> **PROBLEM DETAILS**: Reproduce each of the following records word for word, from first to last.
◆ ◆ ◆
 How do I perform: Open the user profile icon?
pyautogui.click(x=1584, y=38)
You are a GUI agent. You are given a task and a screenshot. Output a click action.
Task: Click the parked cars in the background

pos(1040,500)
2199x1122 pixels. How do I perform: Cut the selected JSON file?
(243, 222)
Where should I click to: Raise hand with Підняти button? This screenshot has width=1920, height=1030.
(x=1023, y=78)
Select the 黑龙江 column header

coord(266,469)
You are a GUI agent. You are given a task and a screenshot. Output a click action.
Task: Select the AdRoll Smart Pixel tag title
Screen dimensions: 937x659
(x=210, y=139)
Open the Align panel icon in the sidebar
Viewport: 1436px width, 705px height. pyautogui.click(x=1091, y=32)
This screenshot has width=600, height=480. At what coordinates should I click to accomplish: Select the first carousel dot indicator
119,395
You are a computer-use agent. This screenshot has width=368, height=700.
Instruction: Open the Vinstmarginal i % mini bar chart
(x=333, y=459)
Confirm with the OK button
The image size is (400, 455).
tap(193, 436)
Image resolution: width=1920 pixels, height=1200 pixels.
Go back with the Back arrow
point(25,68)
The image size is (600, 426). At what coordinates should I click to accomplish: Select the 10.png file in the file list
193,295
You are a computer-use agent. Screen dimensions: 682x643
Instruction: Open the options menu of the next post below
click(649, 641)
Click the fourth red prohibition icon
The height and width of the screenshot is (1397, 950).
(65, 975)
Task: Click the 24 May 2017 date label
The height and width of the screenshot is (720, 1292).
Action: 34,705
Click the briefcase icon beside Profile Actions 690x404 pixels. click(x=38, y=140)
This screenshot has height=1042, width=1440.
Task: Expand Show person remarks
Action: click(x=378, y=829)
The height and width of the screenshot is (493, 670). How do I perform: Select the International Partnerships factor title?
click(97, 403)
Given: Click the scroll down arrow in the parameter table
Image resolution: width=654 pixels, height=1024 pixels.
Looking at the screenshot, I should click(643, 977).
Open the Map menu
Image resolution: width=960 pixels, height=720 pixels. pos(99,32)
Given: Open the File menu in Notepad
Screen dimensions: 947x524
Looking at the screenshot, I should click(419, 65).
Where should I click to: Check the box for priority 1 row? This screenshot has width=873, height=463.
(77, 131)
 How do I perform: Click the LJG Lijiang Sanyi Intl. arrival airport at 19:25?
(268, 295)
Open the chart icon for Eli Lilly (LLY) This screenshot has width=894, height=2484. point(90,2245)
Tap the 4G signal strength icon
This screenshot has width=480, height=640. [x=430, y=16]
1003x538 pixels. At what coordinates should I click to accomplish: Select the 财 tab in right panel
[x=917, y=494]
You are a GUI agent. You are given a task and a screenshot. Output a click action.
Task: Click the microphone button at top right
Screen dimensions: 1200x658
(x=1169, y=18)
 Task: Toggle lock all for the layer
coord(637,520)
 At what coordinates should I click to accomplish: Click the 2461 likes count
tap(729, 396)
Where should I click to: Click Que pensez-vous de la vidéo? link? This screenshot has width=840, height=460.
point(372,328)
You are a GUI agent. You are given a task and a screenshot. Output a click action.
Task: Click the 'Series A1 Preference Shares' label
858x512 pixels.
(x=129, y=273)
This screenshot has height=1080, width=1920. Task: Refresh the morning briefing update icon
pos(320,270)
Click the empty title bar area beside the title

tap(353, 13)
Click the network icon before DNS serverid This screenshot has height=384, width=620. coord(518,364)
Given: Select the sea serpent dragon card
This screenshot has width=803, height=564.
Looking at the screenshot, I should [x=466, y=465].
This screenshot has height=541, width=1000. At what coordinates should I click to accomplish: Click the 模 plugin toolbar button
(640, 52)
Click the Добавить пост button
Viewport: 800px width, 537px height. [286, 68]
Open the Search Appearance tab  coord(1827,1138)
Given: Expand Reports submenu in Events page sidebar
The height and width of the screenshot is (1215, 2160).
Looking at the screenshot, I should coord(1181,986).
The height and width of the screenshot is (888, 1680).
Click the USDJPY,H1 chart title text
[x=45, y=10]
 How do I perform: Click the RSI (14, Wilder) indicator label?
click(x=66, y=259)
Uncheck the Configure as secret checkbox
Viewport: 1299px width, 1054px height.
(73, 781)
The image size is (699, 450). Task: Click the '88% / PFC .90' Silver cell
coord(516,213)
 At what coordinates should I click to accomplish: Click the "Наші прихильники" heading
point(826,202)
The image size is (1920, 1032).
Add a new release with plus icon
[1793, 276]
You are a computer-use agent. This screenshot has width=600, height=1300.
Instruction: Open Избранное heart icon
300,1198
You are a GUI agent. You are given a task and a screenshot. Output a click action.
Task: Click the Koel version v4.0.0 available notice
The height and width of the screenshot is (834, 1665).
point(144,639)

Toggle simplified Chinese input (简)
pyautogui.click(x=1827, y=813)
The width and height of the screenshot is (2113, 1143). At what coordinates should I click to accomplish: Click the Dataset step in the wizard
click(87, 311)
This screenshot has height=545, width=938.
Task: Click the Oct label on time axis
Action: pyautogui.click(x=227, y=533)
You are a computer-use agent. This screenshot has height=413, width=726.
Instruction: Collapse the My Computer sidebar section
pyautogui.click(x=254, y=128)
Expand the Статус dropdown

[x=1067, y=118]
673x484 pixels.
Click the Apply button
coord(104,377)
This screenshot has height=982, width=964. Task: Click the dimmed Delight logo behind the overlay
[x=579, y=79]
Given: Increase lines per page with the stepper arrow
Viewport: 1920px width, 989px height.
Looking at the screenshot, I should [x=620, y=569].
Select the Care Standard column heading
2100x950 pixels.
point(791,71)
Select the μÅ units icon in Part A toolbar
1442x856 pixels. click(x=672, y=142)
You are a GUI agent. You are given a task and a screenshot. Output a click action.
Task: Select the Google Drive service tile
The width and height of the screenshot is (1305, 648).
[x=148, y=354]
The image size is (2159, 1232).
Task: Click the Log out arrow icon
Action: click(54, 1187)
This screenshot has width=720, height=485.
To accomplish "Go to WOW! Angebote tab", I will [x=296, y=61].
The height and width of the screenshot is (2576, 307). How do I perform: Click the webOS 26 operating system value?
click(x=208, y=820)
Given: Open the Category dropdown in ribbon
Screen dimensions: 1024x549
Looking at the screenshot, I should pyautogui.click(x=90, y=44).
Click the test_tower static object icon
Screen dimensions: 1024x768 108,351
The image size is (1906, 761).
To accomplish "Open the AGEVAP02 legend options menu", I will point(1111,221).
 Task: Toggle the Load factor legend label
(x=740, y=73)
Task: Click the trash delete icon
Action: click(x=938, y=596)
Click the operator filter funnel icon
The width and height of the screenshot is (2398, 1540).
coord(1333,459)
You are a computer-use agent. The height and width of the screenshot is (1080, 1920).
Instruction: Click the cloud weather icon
◆ ◆ ◆
> **FINISHED TASK**:
 How do I perform: Open the user profile icon?
pyautogui.click(x=1584, y=38)
You are a GUI agent. You are given a task and a screenshot. Output a click action.
Task: Click the parked cars in the background

pos(1040,500)
2199x1122 pixels. How do I perform: Cut the selected JSON file?
(243, 222)
Where should I click to: Raise hand with Підняти button? This screenshot has width=1920, height=1030.
(x=1023, y=78)
Select the 黑龙江 column header

coord(266,469)
You are a GUI agent. You are given a task and a screenshot. Output a click action.
Task: Select the AdRoll Smart Pixel tag title
Screen dimensions: 937x659
(x=210, y=139)
Open the Align panel icon in the sidebar
Viewport: 1436px width, 705px height. pyautogui.click(x=1091, y=32)
This screenshot has width=600, height=480. At what coordinates should I click to accomplish: Select the first carousel dot indicator
119,395
You are a computer-use agent. This screenshot has width=368, height=700.
Instruction: Open the Vinstmarginal i % mini bar chart
(x=333, y=459)
Confirm with the OK button
The image size is (400, 455).
tap(193, 436)
Image resolution: width=1920 pixels, height=1200 pixels.
Go back with the Back arrow
point(25,68)
The image size is (600, 426). At what coordinates should I click to accomplish: Select the 10.png file in the file list
193,295
You are a computer-use agent. Screen dimensions: 682x643
Instruction: Open the options menu of the next post below
click(649, 641)
Click the fourth red prohibition icon
The height and width of the screenshot is (1397, 950).
(65, 975)
Task: Click the 24 May 2017 date label
The height and width of the screenshot is (720, 1292).
Action: 34,705
Click the briefcase icon beside Profile Actions 690x404 pixels. click(x=38, y=140)
This screenshot has height=1042, width=1440.
Task: Expand Show person remarks
Action: click(x=378, y=829)
The height and width of the screenshot is (493, 670). How do I perform: Select the International Partnerships factor title?
click(97, 403)
Given: Click the scroll down arrow in the parameter table
Image resolution: width=654 pixels, height=1024 pixels.
Looking at the screenshot, I should click(643, 977).
Open the Map menu
Image resolution: width=960 pixels, height=720 pixels. pos(99,32)
Given: Open the File menu in Notepad
Screen dimensions: 947x524
Looking at the screenshot, I should click(419, 65).
Where should I click to: Check the box for priority 1 row? This screenshot has width=873, height=463.
(77, 131)
 How do I perform: Click the LJG Lijiang Sanyi Intl. arrival airport at 19:25?
(268, 295)
Open the chart icon for Eli Lilly (LLY) This screenshot has width=894, height=2484. point(90,2245)
Tap the 4G signal strength icon
This screenshot has width=480, height=640. [x=430, y=16]
1003x538 pixels. At what coordinates should I click to accomplish: Select the 财 tab in right panel
[x=917, y=494]
You are a GUI agent. You are given a task and a screenshot. Output a click action.
Task: Click the microphone button at top right
Screen dimensions: 1200x658
(x=1169, y=18)
 Task: Toggle lock all for the layer
coord(637,520)
 At what coordinates should I click to accomplish: Click the 2461 likes count
tap(729, 396)
Where should I click to: Click Que pensez-vous de la vidéo? link? This screenshot has width=840, height=460.
point(372,328)
You are a GUI agent. You are given a task and a screenshot. Output a click action.
Task: Click the 'Series A1 Preference Shares' label
858x512 pixels.
(x=129, y=273)
This screenshot has height=1080, width=1920. Task: Refresh the morning briefing update icon
pos(320,270)
Click the empty title bar area beside the title

tap(353, 13)
Click the network icon before DNS serverid This screenshot has height=384, width=620. coord(518,364)
Given: Select the sea serpent dragon card
This screenshot has width=803, height=564.
Looking at the screenshot, I should [x=466, y=465].
This screenshot has height=541, width=1000. At what coordinates should I click to accomplish: Click the 模 plugin toolbar button
(640, 52)
Click the Добавить пост button
Viewport: 800px width, 537px height. [286, 68]
Open the Search Appearance tab  coord(1827,1138)
Given: Expand Reports submenu in Events page sidebar
The height and width of the screenshot is (1215, 2160).
Looking at the screenshot, I should coord(1181,986).
The height and width of the screenshot is (888, 1680).
Click the USDJPY,H1 chart title text
[x=45, y=10]
 How do I perform: Click the RSI (14, Wilder) indicator label?
click(x=66, y=259)
Uncheck the Configure as secret checkbox
Viewport: 1299px width, 1054px height.
(73, 781)
The image size is (699, 450). Task: Click the '88% / PFC .90' Silver cell
coord(516,213)
 At what coordinates should I click to accomplish: Click the "Наші прихильники" heading
point(826,202)
The image size is (1920, 1032).
Add a new release with plus icon
[1793, 276]
You are a computer-use agent. This screenshot has width=600, height=1300.
Instruction: Open Избранное heart icon
300,1198
You are a GUI agent. You are given a task and a screenshot. Output a click action.
Task: Click the Koel version v4.0.0 available notice
The height and width of the screenshot is (834, 1665).
point(144,639)

Toggle simplified Chinese input (简)
pyautogui.click(x=1827, y=813)
The width and height of the screenshot is (2113, 1143). At what coordinates should I click to accomplish: Click the Dataset step in the wizard
click(87, 311)
This screenshot has height=545, width=938.
Task: Click the Oct label on time axis
Action: pyautogui.click(x=227, y=533)
You are a computer-use agent. This screenshot has height=413, width=726.
Instruction: Collapse the My Computer sidebar section
pyautogui.click(x=254, y=128)
Expand the Статус dropdown

[x=1067, y=118]
673x484 pixels.
Click the Apply button
coord(104,377)
This screenshot has height=982, width=964. Task: Click the dimmed Delight logo behind the overlay
[x=579, y=79]
Given: Increase lines per page with the stepper arrow
Viewport: 1920px width, 989px height.
Looking at the screenshot, I should [x=620, y=569].
Select the Care Standard column heading
2100x950 pixels.
point(791,71)
Select the μÅ units icon in Part A toolbar
1442x856 pixels. click(x=672, y=142)
You are a GUI agent. You are given a task and a screenshot. Output a click action.
Task: Select the Google Drive service tile
The width and height of the screenshot is (1305, 648).
[x=148, y=354]
The image size is (2159, 1232).
Task: Click the Log out arrow icon
Action: click(54, 1187)
This screenshot has width=720, height=485.
To accomplish "Go to WOW! Angebote tab", I will [x=296, y=61].
The height and width of the screenshot is (2576, 307). How do I perform: Click the webOS 26 operating system value?
click(x=208, y=820)
Given: Open the Category dropdown in ribbon
Screen dimensions: 1024x549
Looking at the screenshot, I should pyautogui.click(x=90, y=44).
Click the test_tower static object icon
Screen dimensions: 1024x768 108,351
The image size is (1906, 761).
To accomplish "Open the AGEVAP02 legend options menu", I will point(1111,221).
 Task: Toggle the Load factor legend label
(x=740, y=73)
Task: Click the trash delete icon
Action: click(x=938, y=596)
Click the operator filter funnel icon
The width and height of the screenshot is (2398, 1540).
coord(1333,459)
You are a computer-use agent. The height and width of the screenshot is (1080, 1920).
Instruction: Click the cloud weather icon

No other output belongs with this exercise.